--- start Recorded data ---

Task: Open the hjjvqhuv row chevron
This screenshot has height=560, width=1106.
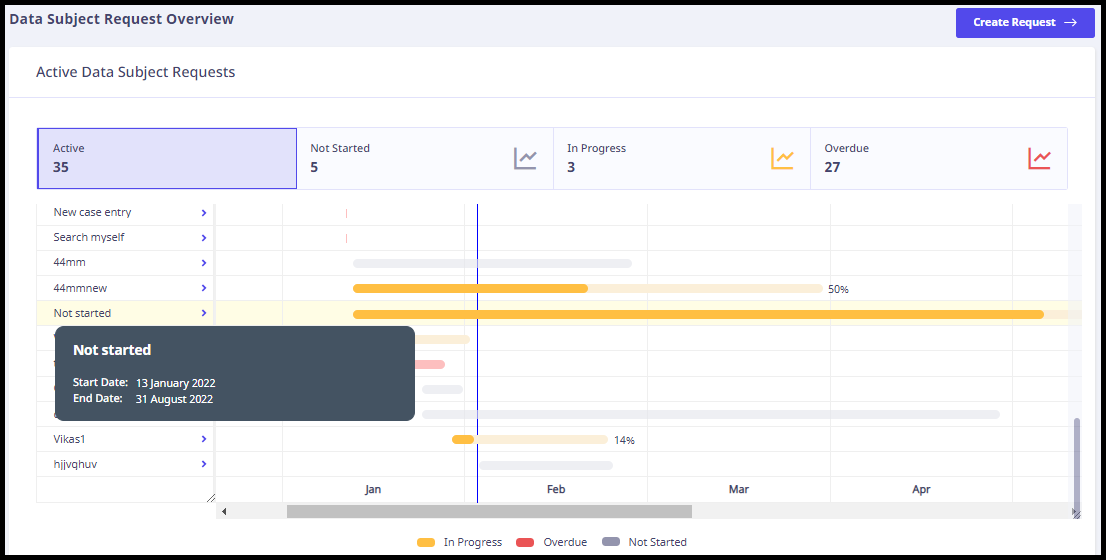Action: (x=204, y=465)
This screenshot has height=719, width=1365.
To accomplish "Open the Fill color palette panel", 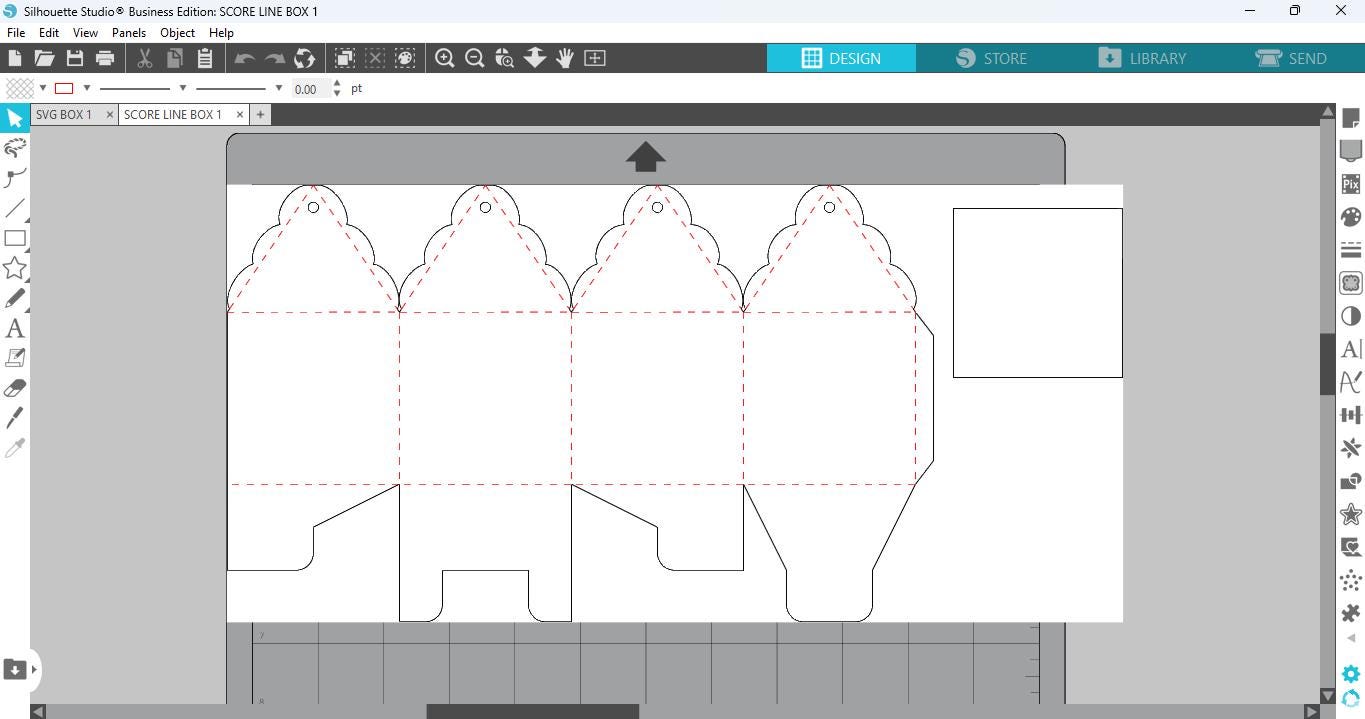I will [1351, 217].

--- end Recorded data ---
--- start Recorded data ---

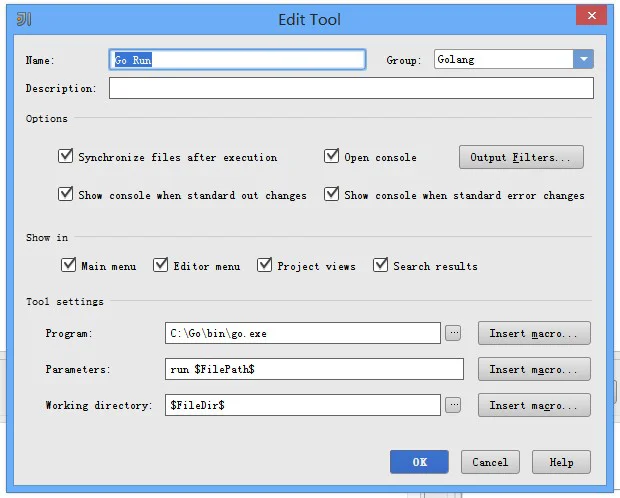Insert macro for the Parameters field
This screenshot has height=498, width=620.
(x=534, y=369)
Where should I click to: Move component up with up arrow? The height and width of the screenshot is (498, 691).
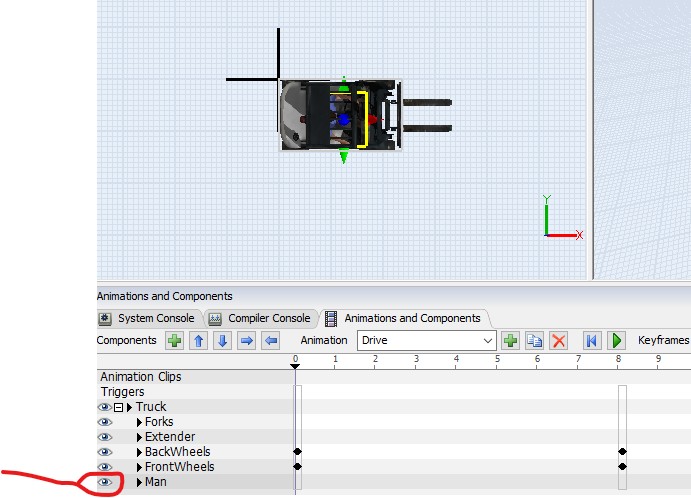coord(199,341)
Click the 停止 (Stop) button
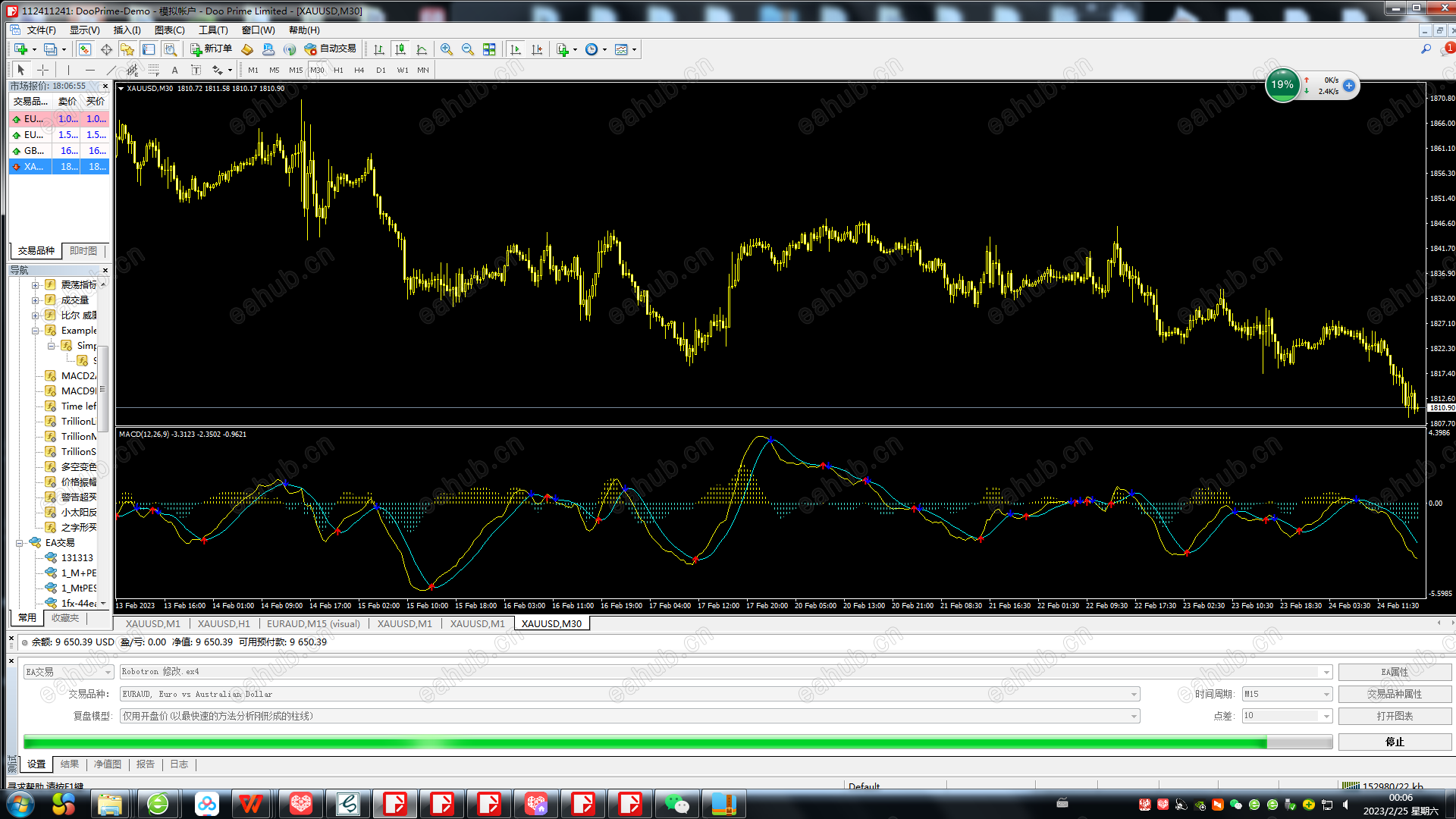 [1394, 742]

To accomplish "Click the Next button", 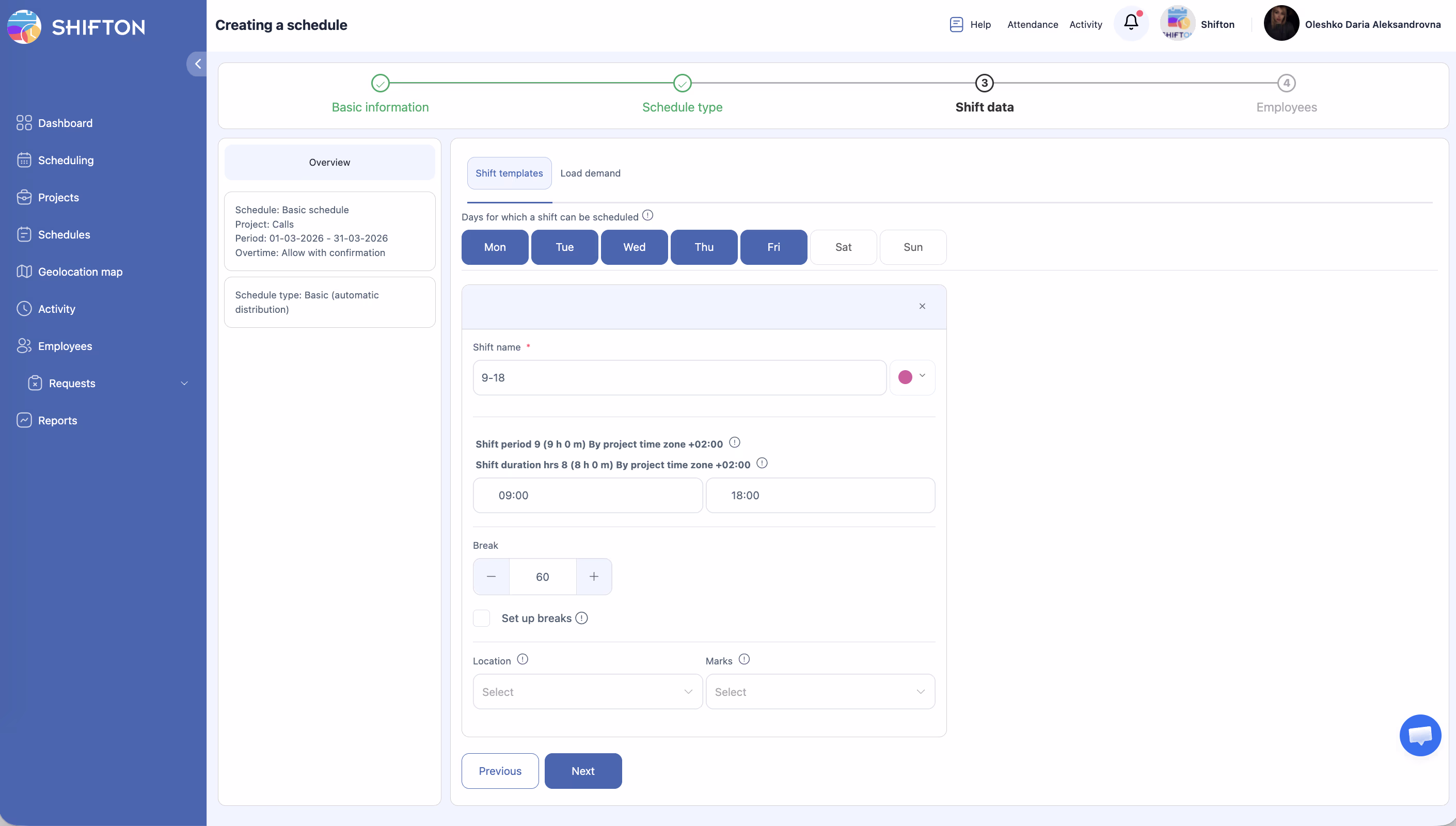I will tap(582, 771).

--- end Recorded data ---

## Exercise
Select each line of the records that contains the string "This". Case matters.

## Response to the exercise
This screenshot has height=560, width=1106.
This screenshot has height=719, width=1365.
This screenshot has height=498, width=620.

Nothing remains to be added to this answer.